- Texto do documento -
▼

As empresas da área da saúde vêm trabalhando nos últimos anos em mudanças para reduzir e dar maior previsibilidade aos seus custos. O modelo fee for service, utilizado atualmente, foi importante para incorporar e oferecer medicina de qualidade para um grande número de cidadãos. Mas há praticamente um consenso entre fontes pagadoras, prestadores de serviço e usuários de que uma revisão é essencial, para garantir a sustentabilidade e o crescimento de todo o setor.

 

A tecnologia é considerada um dos pilares essenciais para resolver esse desequilíbrio. Mas, em muitos casos, tem sido aplicada para gerar demandas que nem sempre apresentam relação custo-benefício equilibrada. Esse é um dos pontos que tem levado a um custo cada vez mais elevado, sem o ganho real e efetivo esperado pelo paciente.

 

Por outro lado, vivemos um momento único em que a tecnologia, quando bem aplicada, contribui para o desenvolvimento da medicina. Os avanços são relevantes, com melhores desfechos, períodos menores de internação ou predições que contribuem para agilizar diagnósticos e tratamentos, além de reduzir custos, por meio de inteligência cognitiva e gestão de dados. Esta é uma realidade que veio para ficar e tende a ampliar o seu uso de modo promissor, em benefício de instituições, profissionais e pacientes.

▲

- Dados para análise -

▼

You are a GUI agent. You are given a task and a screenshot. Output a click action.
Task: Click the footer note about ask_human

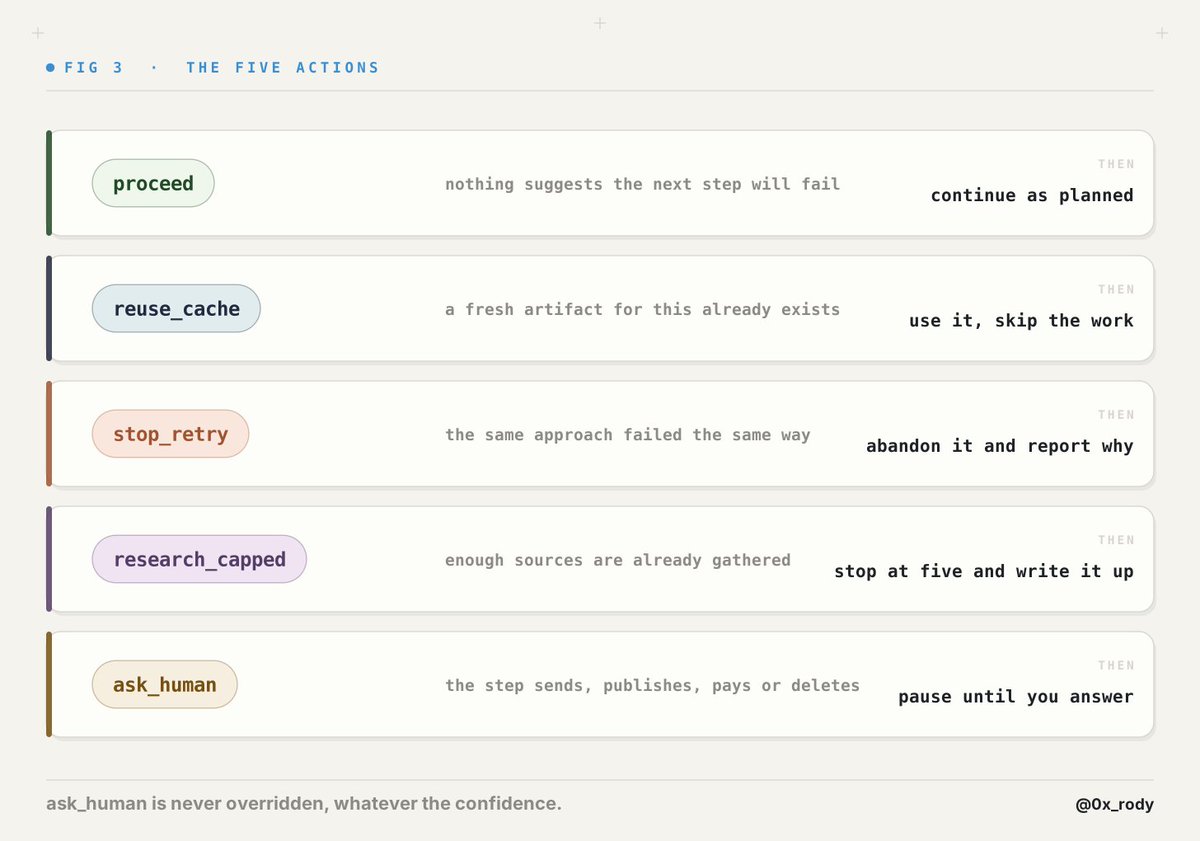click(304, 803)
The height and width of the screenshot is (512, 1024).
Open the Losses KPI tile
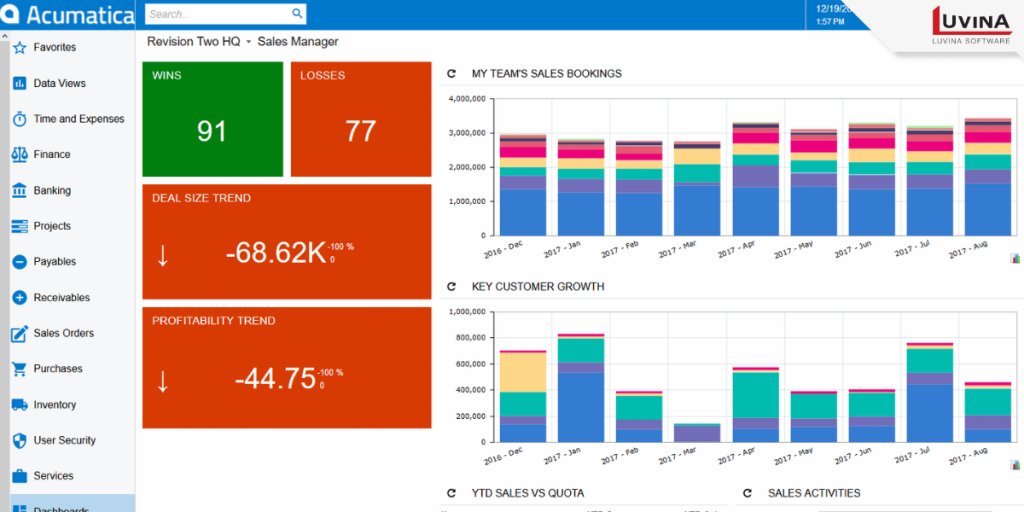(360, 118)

▲
▼

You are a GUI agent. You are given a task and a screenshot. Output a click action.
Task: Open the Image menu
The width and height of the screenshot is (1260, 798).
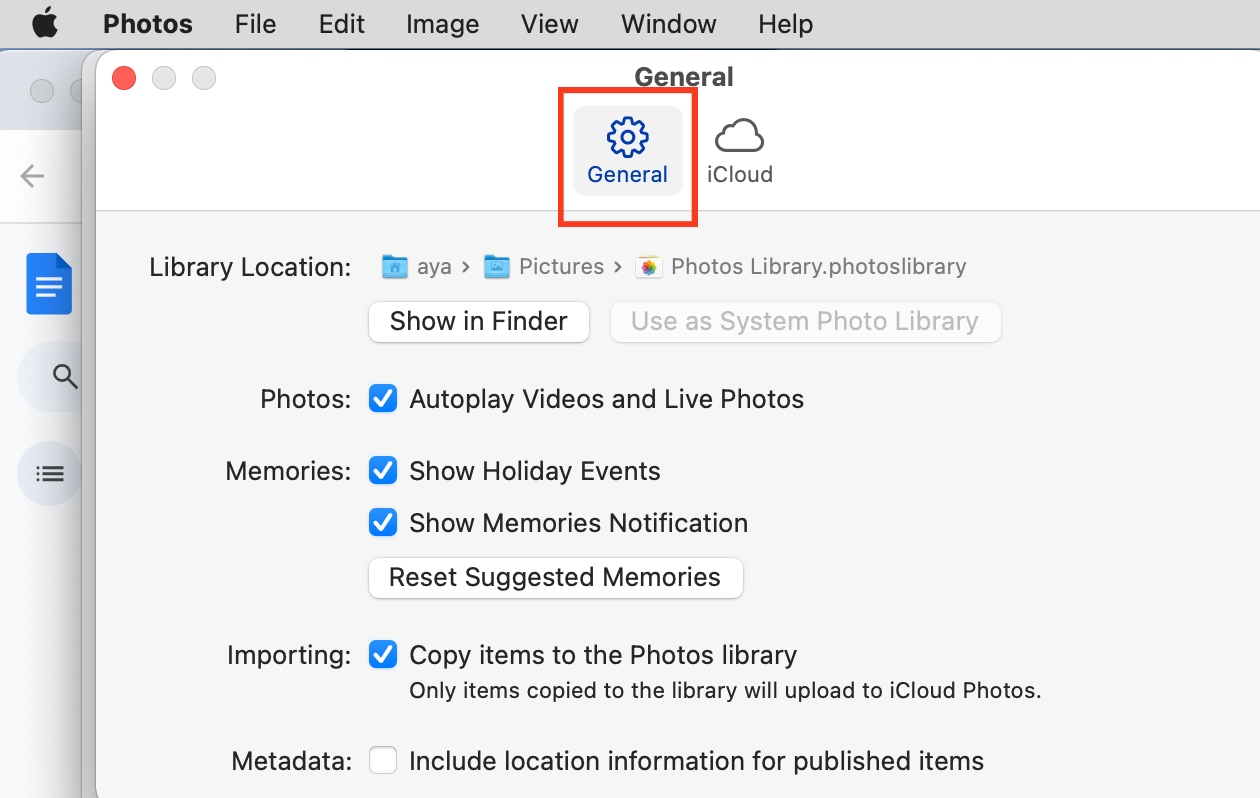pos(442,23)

▲

Transcreva do texto sobre custos na saúde o trecho que começa nas palavras que contêm "As empresas da" e termina em "todo o setor.". As linhas são um material à parte, independente do texto.

- Resposta da tarefa -
As empresas da área da saúde vêm trabalhando nos últimos anos em mudanças para reduzir e dar maior previsibilidade aos seus custos. O modelo fee for service, utilizado atualmente, foi importante para incorporar e oferecer medicina de qualidade para um grande número de cidadãos. Mas há praticamente um consenso entre fontes pagadoras, prestadores de serviço e usuários de que uma revisão é essencial, para garantir a sustentabilidade e o crescimento de todo o setor.